A audiência pública realizada na Câmara Municipal na quarta-feira (15) apontou desafios e entraves para o desenvolvimento da mobilidade ativa na cidade. Grupos e especialistas ligados à causa cobraram do Poder Executivo mais efetividade na implantação de ciclovias. “Temos que começar a inverter prioridades”, disse Silvia Morales (PV), autora do requerimento para arealização da audiência. “Há necessidade de investimento em infraestrutura, na qualidade e segurança dos transportes e no incentivo aos meios de mobilidade ativa”, enumerou.

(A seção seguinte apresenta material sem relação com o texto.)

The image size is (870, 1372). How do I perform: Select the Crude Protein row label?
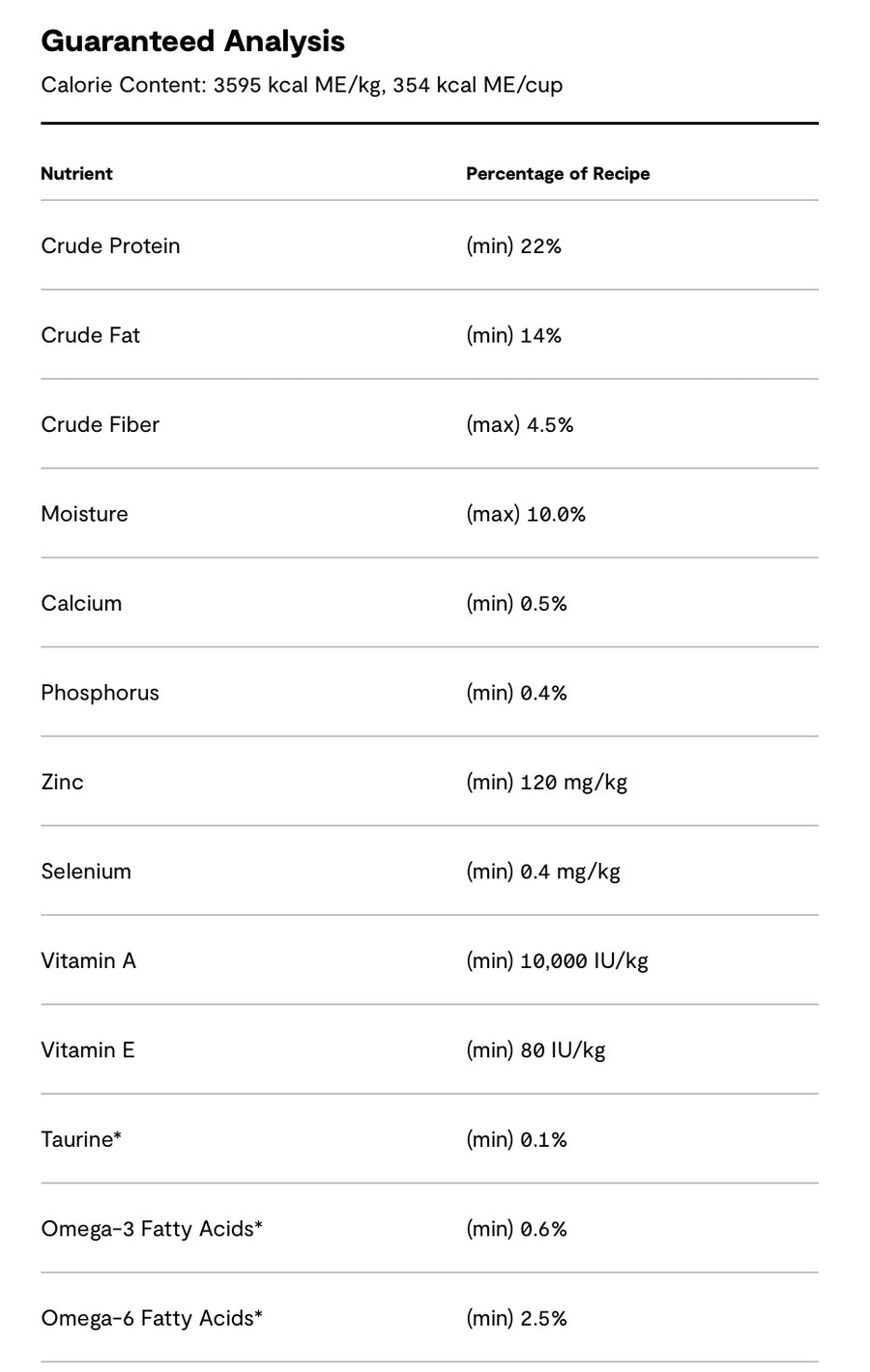(x=110, y=245)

Apesar de o anúncio da implantação de mais 15,3 quilômetros em ciclofaixas no Distrito de Artemis e nos bairros de Santa Rita e Nova Piracicaba, a posição de grupos e especialistas em mobilidade ativa – de meios de transporte não motorizados – é de que as vias aptas para uso de bicicletas devem estar interligadas às vias de acesso às principais regiões de adensamento do município, possibilitando o uso por trabalhadores e estudantes, segundo apontou a especialista em Ecologia Aplicada e integrante do Funbea (Fundo Brasileiro de Educação Ambiental), Mirian Rother.

“O que está faltando é arrojo e vontade política para as coisas aconteceram”, disse. A especialista defende que, para além do lazer, a bicicleta deve ser vista como meio de transporte.

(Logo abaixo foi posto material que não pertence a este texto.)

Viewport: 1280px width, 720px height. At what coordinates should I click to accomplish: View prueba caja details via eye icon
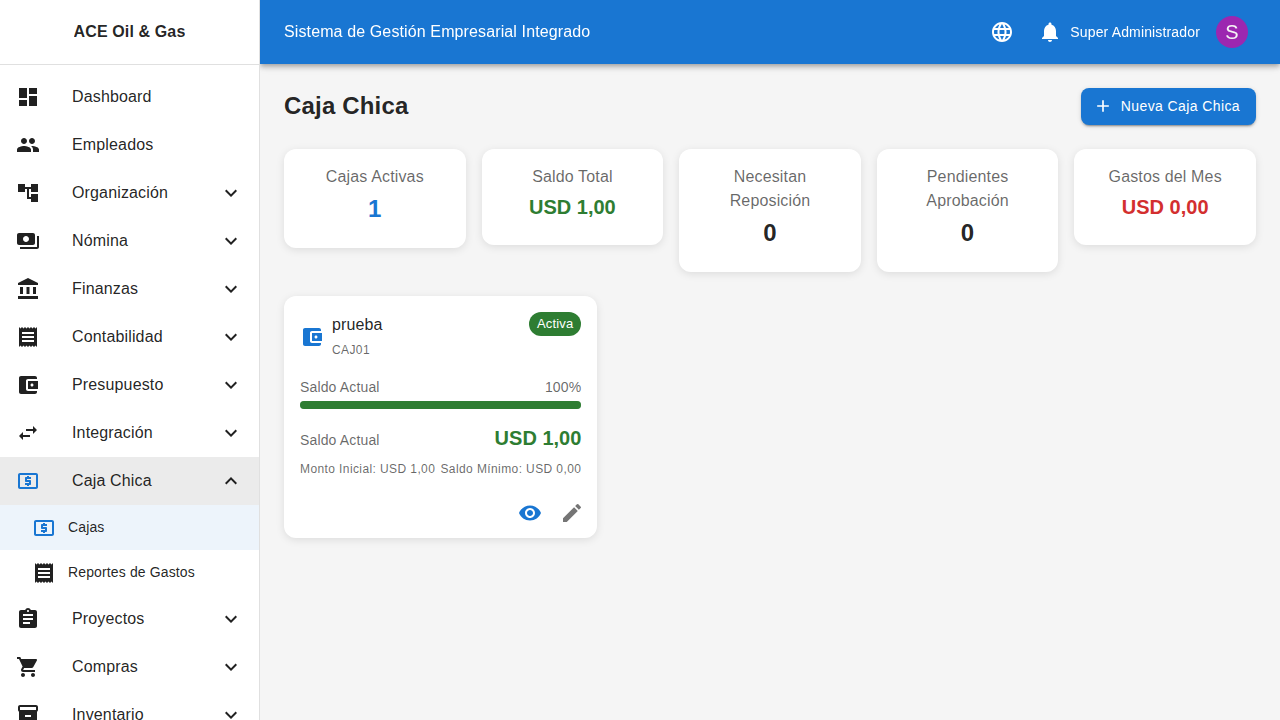click(529, 513)
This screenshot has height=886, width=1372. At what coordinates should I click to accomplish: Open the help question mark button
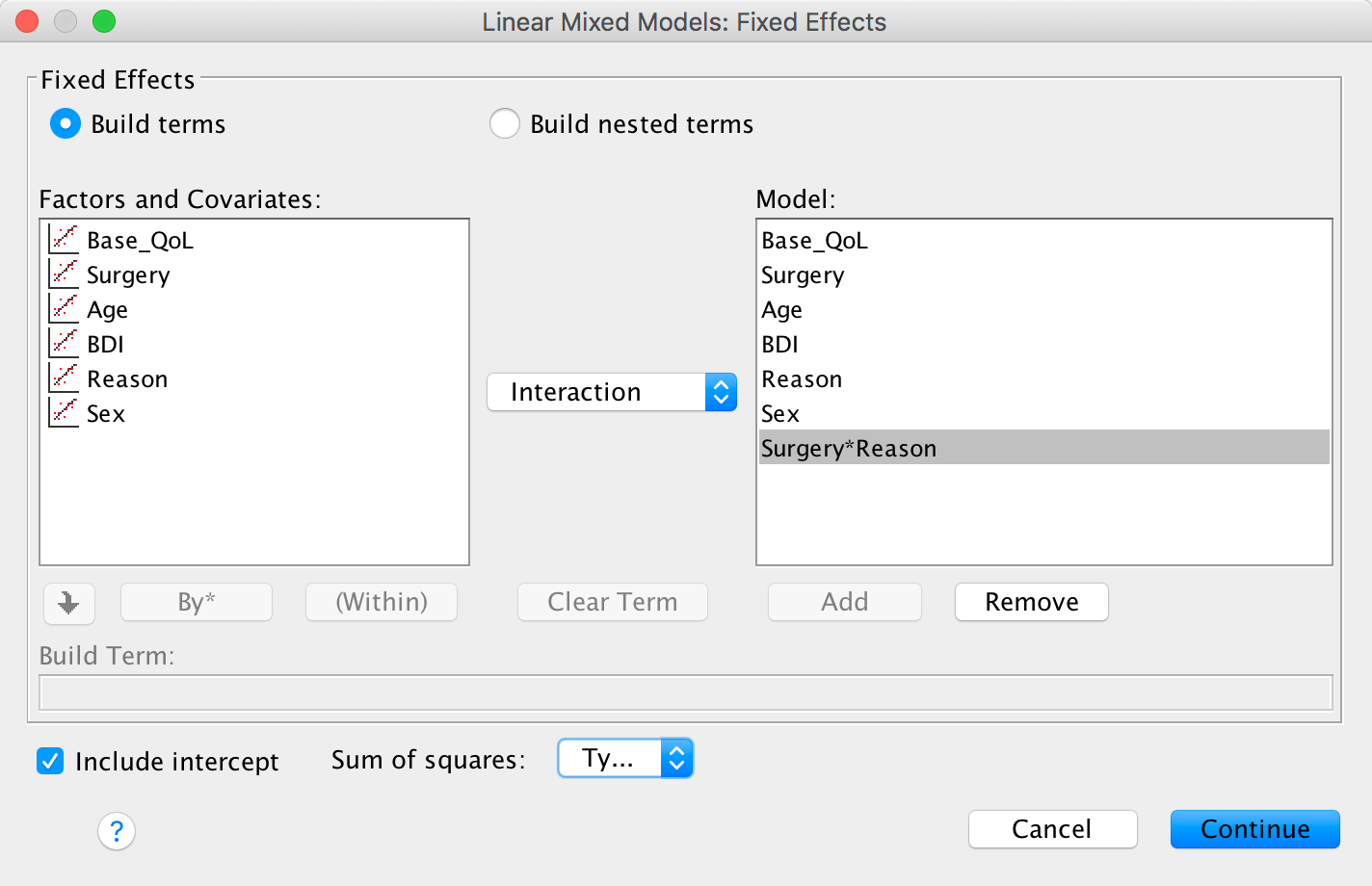click(117, 830)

A representante do Coletivo Mais Ciclovias Piracicaba, Alessandra Ribeiro defendeu que os investimentos em ciclovia devem dar efetividade no uso da bicicleta como meio de transporte. “Espero que (as novas ciclofaixas anunciadas) não sejam apenas para cumprir uma estatística”, disse, em referência ao plano de 40 quilômetros de ciclovias, ciclofaixas e ciclorrotas definidas a serem implantadas nos próximos quatro anos pela Administração.

Ela reconhece que o Executivo tem demonstrado interesse e abertura para dialogar em torno da demanda do grupo, mas pediu que as ciclovias sejam interligadas.

Walter Koch, do MCCP (Movimento de Combate à Corrupção de Piracicaba), disse que é pouco o dinheiro previsto no PPA (Plano Plurianual) para investimentos em educação no trânsito. Ele também disse que os recursos para implantação de ciclovias podem sair da arrecadação com multas, conforme legislação do Contran (Conselho Nacional de Trânsito).

A secretária municipal de Mobilidade, Trânsito e Transportes, Jane Franco Oliveira, detalhou a proposta da Administração para ampliação das ciclovias, ciclofaixas e ciclorrotas, previstas para serem cerca de 40 quilômetros em quatro anos. Segundo ela, dos R$ 30 milhões previstos no PPA 2022-2025 para o setor, ela lembra que somente R$ 2 milhões são do tesouro municipal, o restante deverá ser buscado a partir de emendas e outros tipos de repasses, como programas federais de investimentos.